L’objectif principal de la présente recherche est de comprendre l’expérience des policiers qui ont vécu la conciliation à la suite d’une plainte en déontologie policière au Québec et de voir dans quelle mesure l’expérience de la conciliation a pu produire des effets sur les pratiques professionnelles du policier. Pour ce faire, je vais commencer par décrire les perceptions des policiers relativement à la conciliation (sous-objectif 1). Je vais ensuite décrire les impacts de la conciliation du point de vue des policiers (sous-objectif 2). Enfin, je vais chercher à saisir comment le sentiment de justice se construit lors de l’expérience de la conciliation (sous-objectif 3).

Les objectifs sont reliés à notre sujet et au cadre théorique de la justice organisationnelle. Comme cette recherche tente de comprendre l’expérience des policiers qui ont vécu la conciliation à la suite d’une plainte en déontologie, les trois aspects vus précédemment seront

étudiés : la justice distributive, la justice procédurale et la justice interactionnelle. Les trois dimensions apportent des explications différentes, mais nous pensons qu’elles sont complémentaires pour comprendre comment le sentiment de justice des policiers se construit lors de leur expérience en conciliation. Tous les objectifs sont importants pour comprendre l’expérience des policiers dans le processus de conciliation. Leur perception, leur sentiment de justice et les conséquences sont trois éléments qui vont permettre d’établir un portait global de l’expérience policière de la conciliation à la suite d’une plainte en déontologie policière.

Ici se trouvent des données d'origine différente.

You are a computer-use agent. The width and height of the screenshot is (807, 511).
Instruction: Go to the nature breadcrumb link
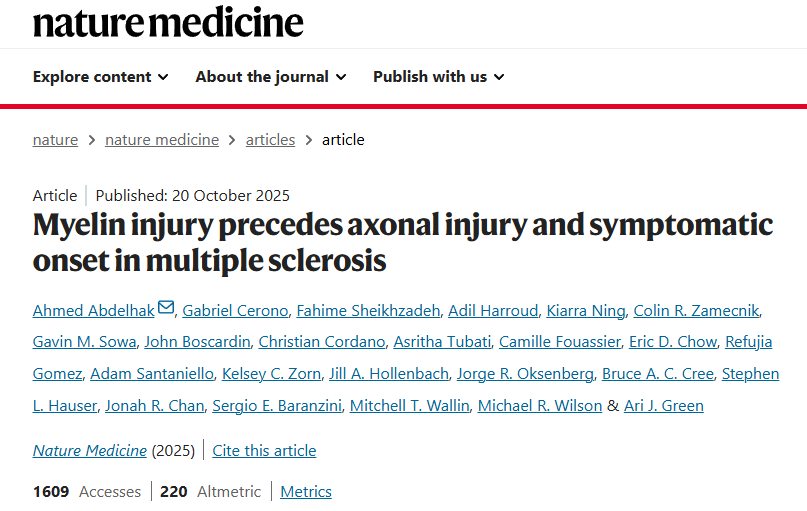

2.3 Les contributions de l’étude

Cette recherche permet d’améliorer les connaissances sur l’expérience des policiers en déontologie, plus spécifiquement sur la conciliation en lien avec la théorie de la justice organisationnelle. Ces connaissances pourraient mener à des pistes de réflexion et possiblement générer certains changements permettant d’améliorer le système de traitement des plaintes. En ayant le point de vue des deux parties prenantes dans le processus, il peut être possible d’orienter la déontologie policière afin d’augmenter le taux de satisfaction des participants. Notre étude s’inscrit dans le prolongement des études au sujet de la justice organisationnelle, plus spécifiquement dans le domaine du traitement des plaintes à l’endroit des policiers. La littérature semble montrer que le sentiment de justice et d’équité entourant le processus de traitement des plaintes a un impact sur la satisfaction des plaignants et des policiers, ce qui rend cette voie d’analyse intéressante. Dans ce contexte, il est nécessaire de se questionner sur la méthodologie utilisée, ce qui est exposé dans le prochain chapitre.